I’m all for beating the club with a large stick when necessary and certainly agree that we don’t make it easy for people to buy tickets, but it’s plausible that it’s the police who are the driving force in this rather than Walsall FC. This seems to also be backed up by this from Leics police:-

https://leics.police.uk/advice-and-information/information-zone/planning-match-day-policing


#13

The following week the same fixture takes place, only in the FA Cup. Again Sunderland have been given the full side as well as behind the goal, and will presumably fill both so I would imagine the policing requirements will be identical. The tickets costs £15 and £5 for all areas of the ground!


#14

Does it? By giving them the whole ground? Not sure I agree.


#15

I agree about the categories but factually we haven’t played Coventry at home yet!!


#16

For information most policed games at Walsall are classed as Cat A or A light.
Generally if away fans are only in away stand it maybe an A light, if they go around corner past the 1st couple of blocks it will be a Cat A then a Cat B when they go past half way line, but all this depends on the behaviour of fans and any intelligence.
Cost wise I believe a Cat A a few years ago was about £4/5k & a Cat B double that. Other costs would be additional stewards being required. The Coventry game was a Cat A but additional police arrived as they equalised which may cost the club more.


#17

Obviously Sunderland fans are less troublesome when in FA Cup mode. They regress into chaps wearing flat caps, shirt and ties with the odd lad sporting a replica FA Cup made from tin foil. Mackem rattles, woodbines and an assurance that “wor boys are reet up for the cup ye kna.”

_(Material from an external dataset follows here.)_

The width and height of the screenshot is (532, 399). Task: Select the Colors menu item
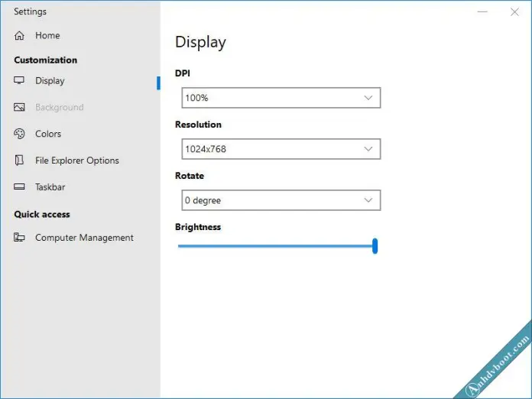[x=48, y=134]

So more tickets at cheaper prices isn’t a problem.

When they are in league mode. Different story. All the category C’s making it a category A.

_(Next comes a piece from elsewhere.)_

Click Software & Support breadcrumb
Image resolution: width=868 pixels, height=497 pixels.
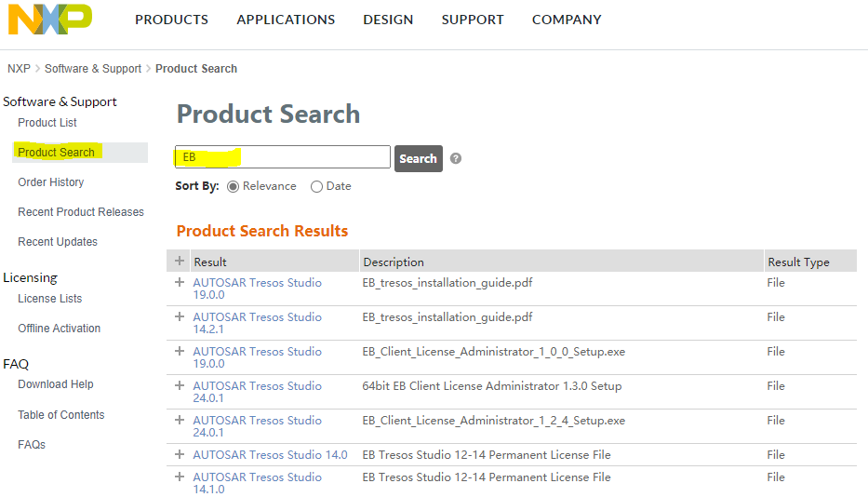point(93,69)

And that’s why it is called the Football Intelligence Unit. They’re across all the nuances.


#18

Ok, but my point was that two fairly identical fixtures in terms of potential away following (even the same opposition in this case) would presumably require the same crowd control costs. Yet in this instance the admission prices are significantly different for home fans.

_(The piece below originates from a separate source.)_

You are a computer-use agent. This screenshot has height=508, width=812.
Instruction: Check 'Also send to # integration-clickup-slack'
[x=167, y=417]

As for the logic of increasing ticket prices to cover extra policing and stewarding, well I’m sorry but there isn’t actually any logic to it. The only reason we need extra police and stewards is because the opposition are bringing significantly more fans than for a category B game, so we already have the costs covered by the money they are spending!! Its ludicrous to charge the home fans more. If a police bill goes from £5k to £10k as you suggest, then the extra say…1000 away fans brings in 20k+ of extra revenue, and in some cases we are allowing an extra 2-3000 extra away fans in over the usual 500 we might get. We’ve already made a huge profit off the away ticket sales even taking off the extra policing costs, so why fleece the few home fans we have, and put off potential casual attendees?


#19

Will you stop talking sense Geordie?

It will be like a foreign language to those at the club.


#20

I agree completely with all on this thread, but I don’t think we’ll be outnumbered on the day as there should be 4,000 or so of us, even with the over-the-top ticketing restrictions in place. However, this seems to represent a new low in making it as difficult as possible for our fans to attend a home match and is going to be repeated over the next few home games, which is ridiculous because if handled correctly we could have had 6,000 home fans there tomorrow.

In fact, given they’ve only allocated Coventry 2,100 tickets so far, expect ticketing restrictions for that game to be even more paranoid (can’t wait).

It’s almost as if they’ve written off additional home support to cash in on a big away following.